(Text block begins)

He hopes those who have received organ transplants, suffer chronic kidney failure or are taking immune-suppressing drugs to treat rheumatoid arthritis could use the sensors to monitor their immune systems much in the way diabetics use glucometers to track their blood sugar at home.

Each of the body’s white blood cell types possesses different disease-fighting roles, and counting the cells helps doctors diagnose or monitor treatment of some diseases, including cancer and AIDS. But current cell-counting methods require fairly large blood samples and costly, slow laboratory equipment. In fact, the machines now in use cost tens of thousands of dollars.

The sensor consists of a small, rectangular piece of glass impregnated with a strip of potassium ions. The potassium-impregnated glass acts as a “waveguide” — laser light shone into the strip of glass is transmitted down it in a specific way, and the light emitted from the far end of the waveguide can be measured with a light sensor.

(Text block ends)
(Data begins)

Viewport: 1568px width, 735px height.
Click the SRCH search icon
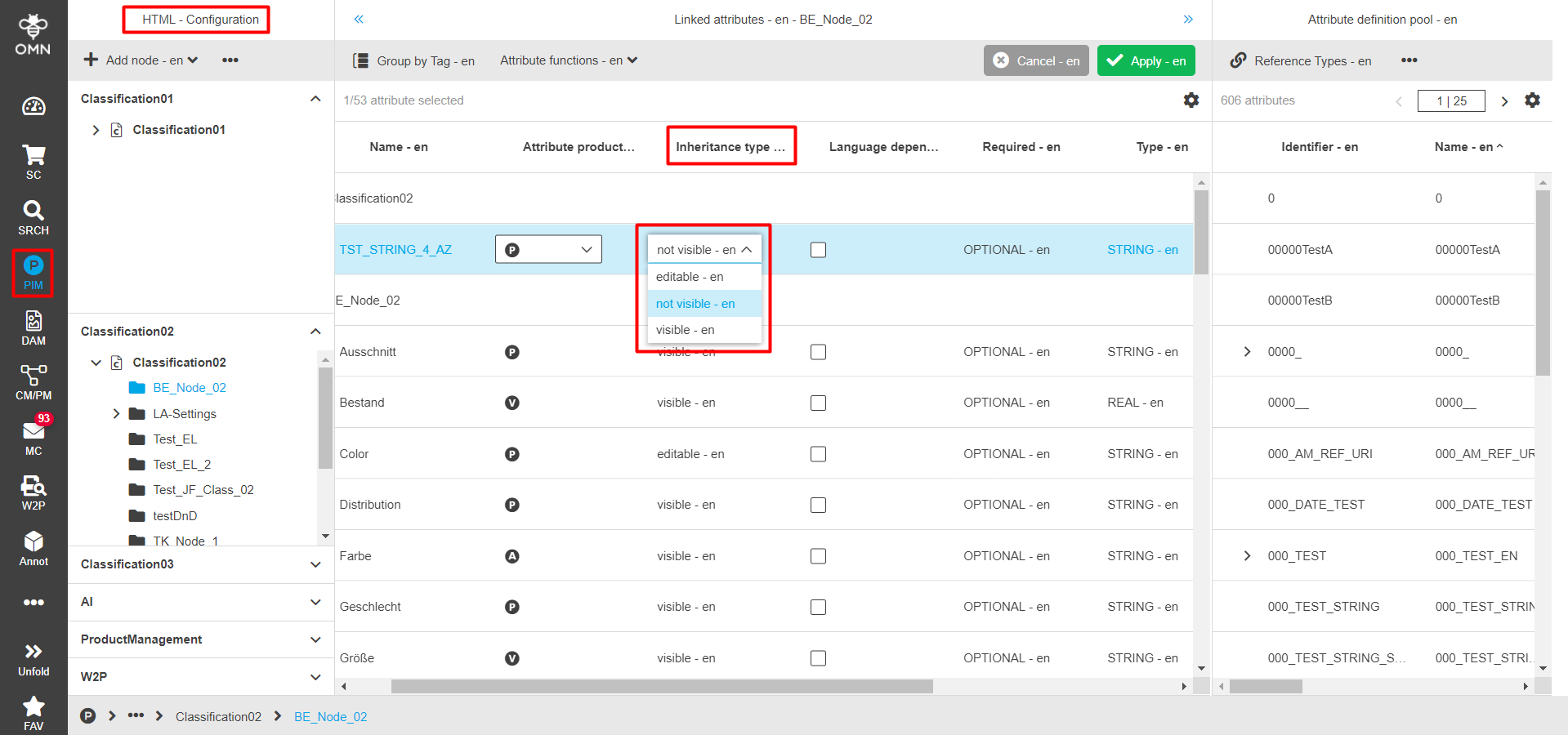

(Data ends)

Aim of the task —
Can you carry on the passage about the white blood cell sensor, starting after its last sentence? The listing has nothing to do with the passage about the white blood cell sensor.

Response area —
To operate the detector, a patient’s fluid sample is mixed with antibodies specific for the particular type of white blood cell to be measured. Each antibody is attached to a tiny bead of magnetic iron. Then, the sample is injected in a small channel on top of the glass waveguide. A magnet under the glass traps the labeled cells in the channel. The iron beads block a bit of the laser light that would otherwise pass through the waveguide, and this reduced transmission is measured by the light sensor at the far side of the glass.

Among the new sensor’s applications could be allowing doctors to determine the cause of a runny nose. Taking a mucus sample from the patient, doctors could use the sensor to measure the white blood cells present. Elevation of one type of cells could implicate allergies, another could point to a sinus infection and a third could suggest a common cold.